I was conventionally not bad looking, believe it or not, but I still felt that I had to make girls laugh to get them out to dinner and the rest. I suppose that’s how I went about it and I believe that. Make them laugh.
Pre the pill when I was 15 or 16, in the late fifties, it was very difficult to get your end away, as it were. For me when I was younger it would depend on the class of the girl as to what would happen. Upper class girls were, well, up for it. Lower middle class girls were more circumspect: they had less choice and had been propagandised into obedience.
You are very lucky if you meet someone you never want to disappoint. Which is how I feel about Jane. That is one of the reasons a man would remain faithful. It’s not wanting to upset someone, which is what fidelity is about, I think.
I have to say that I am a door opener. I’m not patronising anyone when I do it – I can be horribly offensive but I like to think I’m well-mannered. Even with long-standing girlfriends, I’d open doors. I’d go downstairs first and upstairs second. I’d walk on the road side of the pavement.
With paying bills it would only be if someone insisted we’d go Dutch that I’d accept that – but in general, as a man, one paid. If they insisted on going Dutch the subtext was, “You don’t buy me anything, I don’t give you anything”.
Strangely enough, Jane and I have never had a row. We’ve been on the verge but we avoid it. Because rows are nasty and most of the time, pointless.
The worst thing you can be in any relationship is thoughtless. It is the little kindnesses that cement the relationship.
If you maintain respect, then loving someone is pretty easy, really.
Retired lawyer Richard Roney, 73, has been married twice. He is currently in a new relationship, having dabbled with online dating.
My father always told me that if you go to a dance, you ask every girl there to dance because there will be one or two there who might not be as attractive as the other girls, and feel left out. So you must always be a gentleman and ask them.
You would not kiss on a date in my day! If you fancied the girl you might try to kiss her. Until the moment she tells you no, you’d try. Every now and again, you got a kiss.
I think there’s probably more respect these days for women because they are doing the same jobs as men now. But good manners from men don’t seem to be followed quite so much these days. Chivalry is dying, which is a shame because it’s really just a show of respect.
You should always take your hat off to a lady when you meet her, a lady is first through the door unless the door is very heavy. I always take my hat off in a lift, it’s a very old-fashioned rule and I don’t know why you do it, you just do.
When my wife died my physician told me I was lucky because for every ten widows or divorced ladies my age there is just one widower or single man.
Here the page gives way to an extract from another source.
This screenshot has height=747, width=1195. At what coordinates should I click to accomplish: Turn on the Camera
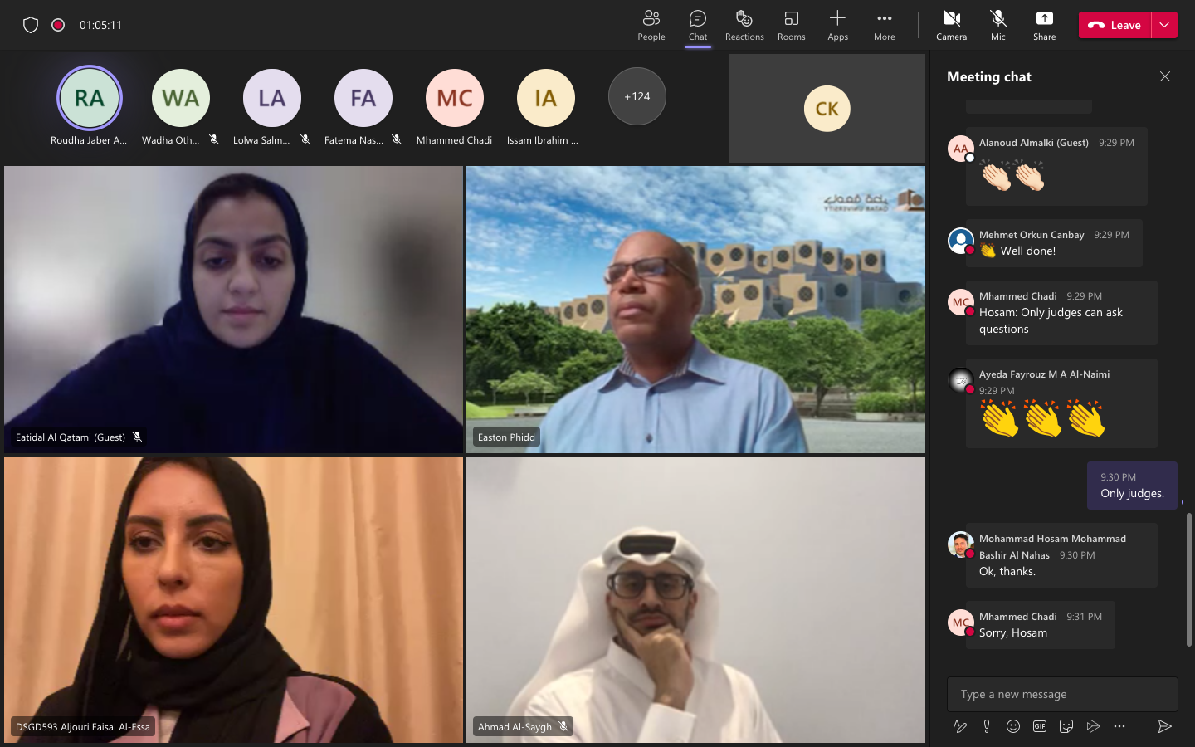coord(951,25)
He told me that I would get a number of invitations to dinner parties and that I must accept them all because at one of them I’d meet someone I’d want to have a relationship with. The invitation part proved to be true. But although I met lots of women nothing went any further.
I started online dating with the Encounters site and I was sceptical. I thought I’d never find somebody. And then I did. The relationship has developed dramatically since then – a full on intimate relationship. It made me nervous at first. One doubts one’s ability.
A big change in dating is that my generation of men would have always been the one to pay for dinner. My first and second wives would not have anticipated having to pay. I always paid, of course I did. Except perhaps on my birthday. In my new relationship, she tries to pay her way, but I don’t feel that’s right and try hard to pay myself.
My advice is what my father gave me: never argue with a woman because she is always right. Go through life knowing women are the superior sex and you won’t have a problem dating.